Goal –
Rewrite only the entries that run from the line containing "You are a GUI" through the line containing "[x=757, y=188]", with both ends included. Rename "click action" to "tap action", leave everything else unchanged, and omit the pictures.

Data provided –
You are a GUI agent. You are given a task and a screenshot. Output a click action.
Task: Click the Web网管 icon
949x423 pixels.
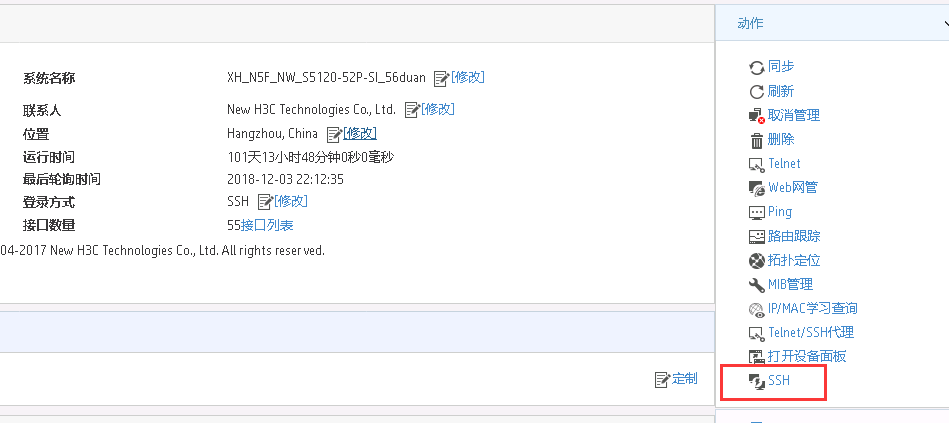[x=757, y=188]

==

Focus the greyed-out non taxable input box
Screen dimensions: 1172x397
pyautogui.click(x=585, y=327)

Finished task –
You are a GUI agent. You are given a task and a screenshot. Output a tap action.
Task: Click the Web网管 icon
949x423 pixels.
[x=757, y=188]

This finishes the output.